Une de mes meilleures expériences récentes au cinéma (oui, c’était en 2014, mais on est vieux maintenant) fut The Grand Budapest Hotel (Budapest dans la suite de mon texte) de Wes Anderson. Je l’ai vraiment profondément adoré et ça faisait un bail que je n’avais pas eu l’impression d’avoir autant rentabilisé le prix exorbitant d’une place de ciné.
En fouillant un peu, je m’étais rendu compte à l’époque que le réalisateur, Wes Anderson, était aussi le géniteur de The Royal Tenenbaums, que j’avais vu et beaucoup aimé quelques années plus tôt.
Après avoir acheté et apprécié à nouveau le film en Blu-Ray, je me suis dit « fuck it, je vais mater tous les films de ce mec. »
C’était il y a quelques semaines et c’est désormais chose faite. J’ai vu tous les films de Wes Anderson (huit longs métrages) et je peux vous dire sans sourciller que je les ai tous aimés. Bien sûr, il y en a quelques uns que j’ai simplement aimés (je les ai trouvés bien réalisés, correctement écrits mais pas forcément tanscendants dans ce qu’ils racontent). Mais il y en a d’autres que j’ai proprement adorés, dans lesquels certaines scènes ont franchement résonné chez moi et dont j’ai trouvé la réalisation exemplaire, voire exceptionnelle.
Quiconque a vu n’importe quel film de Wes Anderson (à part le tout premier) est au courant de son style visuel assez fort, très axé sur la géométrie et autant que possible sur la couleur. On en voit l’apothéose dans Budapest, mais il commence à faire son apparition dès le deuxième film d’Anderson, Rushmore. Un autre aspect reconnaissable chez lui est sa narration visuelle qui montre souvent des choses de façon « accélérée », comme s’il évitait à tout prix de s’attarder sur des phases « peu intéressantes » des événements. C’est particulièrement marqué dans la scène de course-poursuite en traineau dans la neige dans Budapest, qui est accélérée d’une manière qui rappellerait presque le cinéma muet, la partie importante étant la fin de la poursuite. Une autre manière qu’a Wes d’en dire le plus possible en un minimum de temps, ce sont ses plans que je qualifierais de « maison de poupée ». Wes Anderson use souvent de ce procédé où le décor défile en deux dimensions comme s’il était compartimenté pour montrer la situation de chaque personnage dans chaque pièce d’un édifice le plus vite possible. C’est assez flagrant dans The Darjeeling Limited (Darjeeling par la suite) où l’on va défiler littéralement à travers les compartiments du train, ou dans The Life Aquatic With Steve Zissou (Aquatic par la suite) où l’on va parcourir une magnifique fresque vivante du bâteau de Zissou vu en coupe longitudinale. Et j’insiste sur « magnifique ».

Consigne: Modifie le texte sur les films de Wes Anderson entre « En fouillant un » et « années plus tôt. », inclus, en remplaçant « géniteur » par « créateur », puis redonne ce passage.

Extrait des données:

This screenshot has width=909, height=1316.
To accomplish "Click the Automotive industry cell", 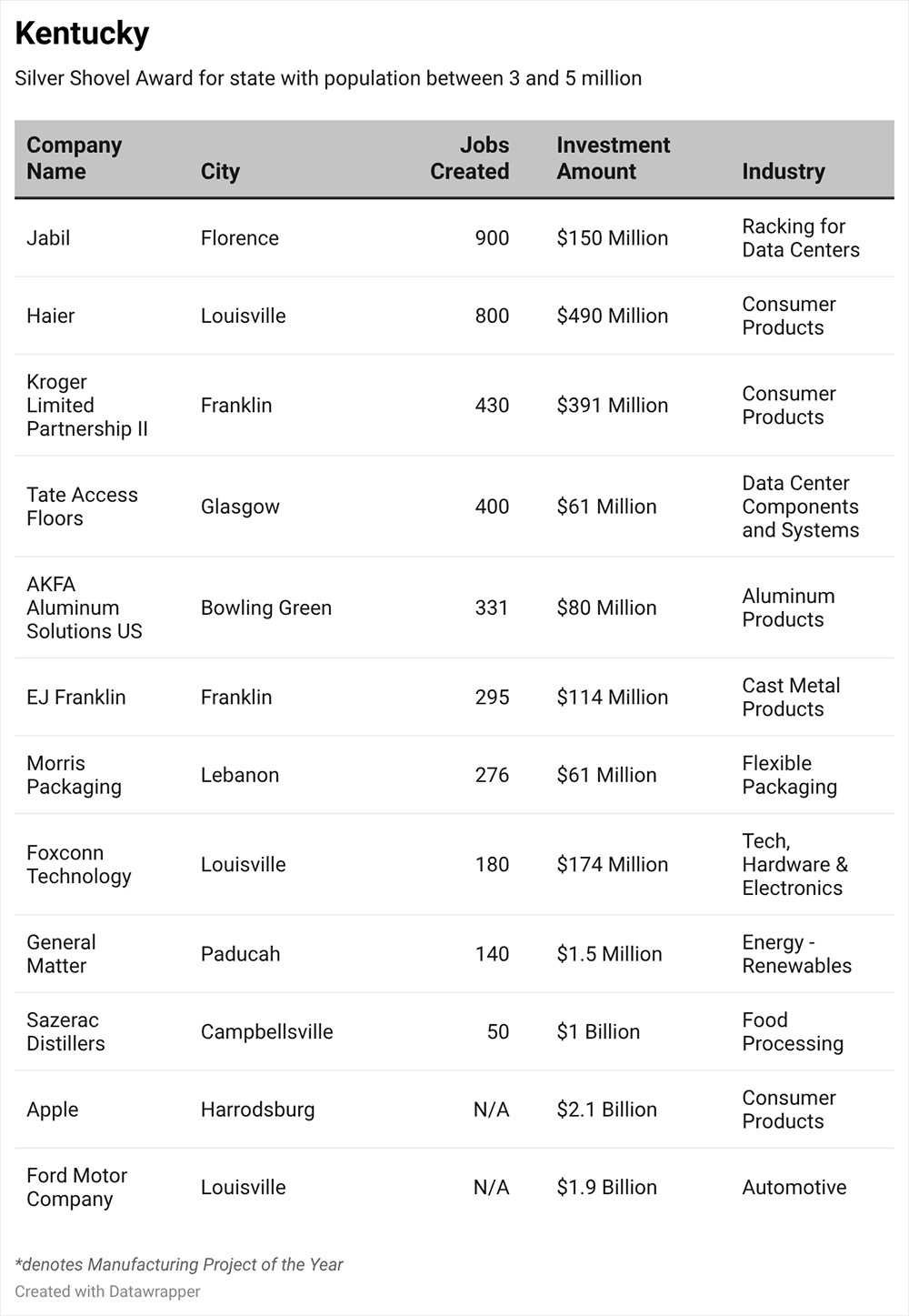I will 794,1187.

Réponse attendue:
En fouillant un peu, je m’étais rendu compte à l’époque que le réalisateur, Wes Anderson, était aussi le créateur de The Royal Tenenbaums, que j’avais vu et beaucoup aimé quelques années plus tôt.